◆ **Task**
Using the entries that follow, collect the lines where the word "Open" appears.

◆ **Data extract**
↓↓↓
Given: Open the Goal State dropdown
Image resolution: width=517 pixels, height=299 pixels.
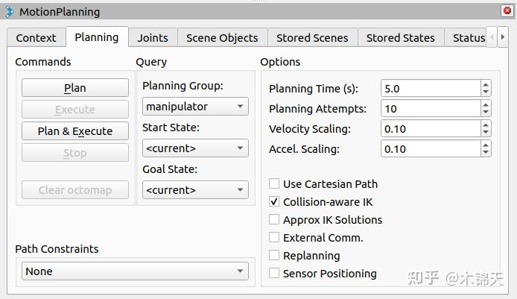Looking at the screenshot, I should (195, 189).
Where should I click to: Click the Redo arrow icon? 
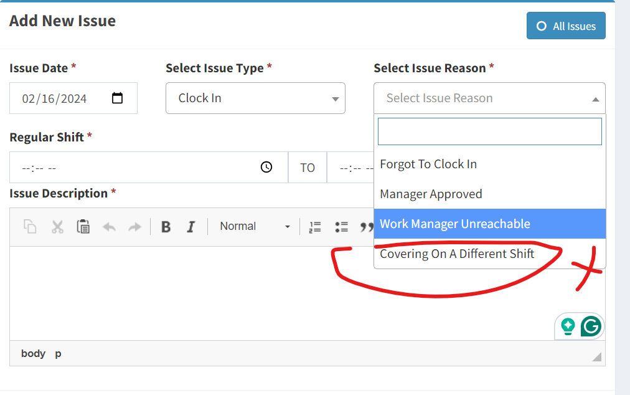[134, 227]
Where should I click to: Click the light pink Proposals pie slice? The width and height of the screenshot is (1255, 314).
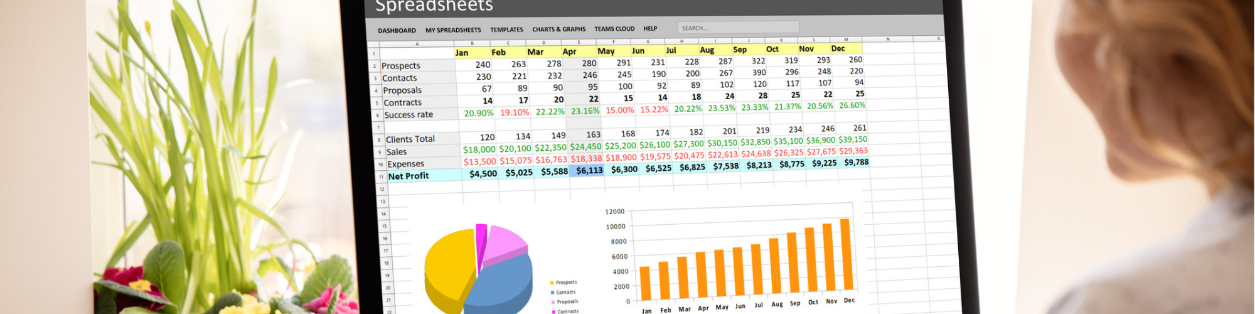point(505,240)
↑↑↑
↓↓↓
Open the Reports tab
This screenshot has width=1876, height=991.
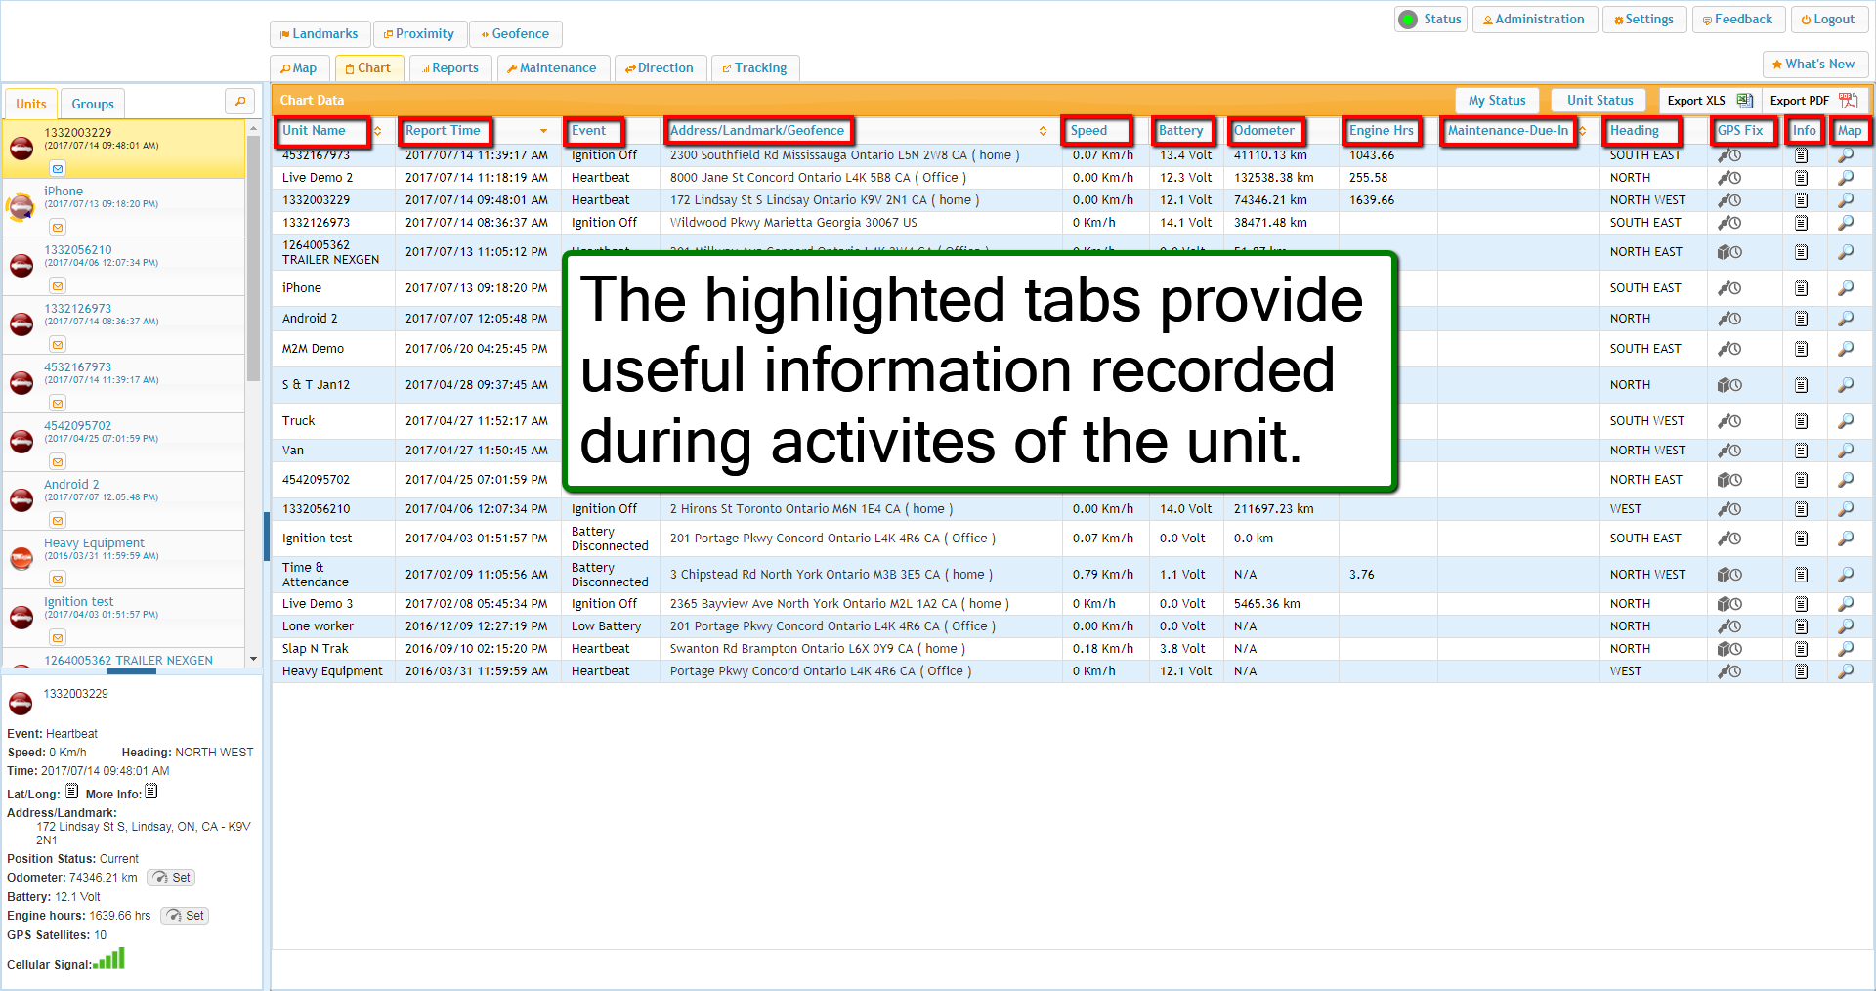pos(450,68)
↑↑↑
◆ **Worked solution**
Given: Open the Goal State dropdown
Open the Reports tab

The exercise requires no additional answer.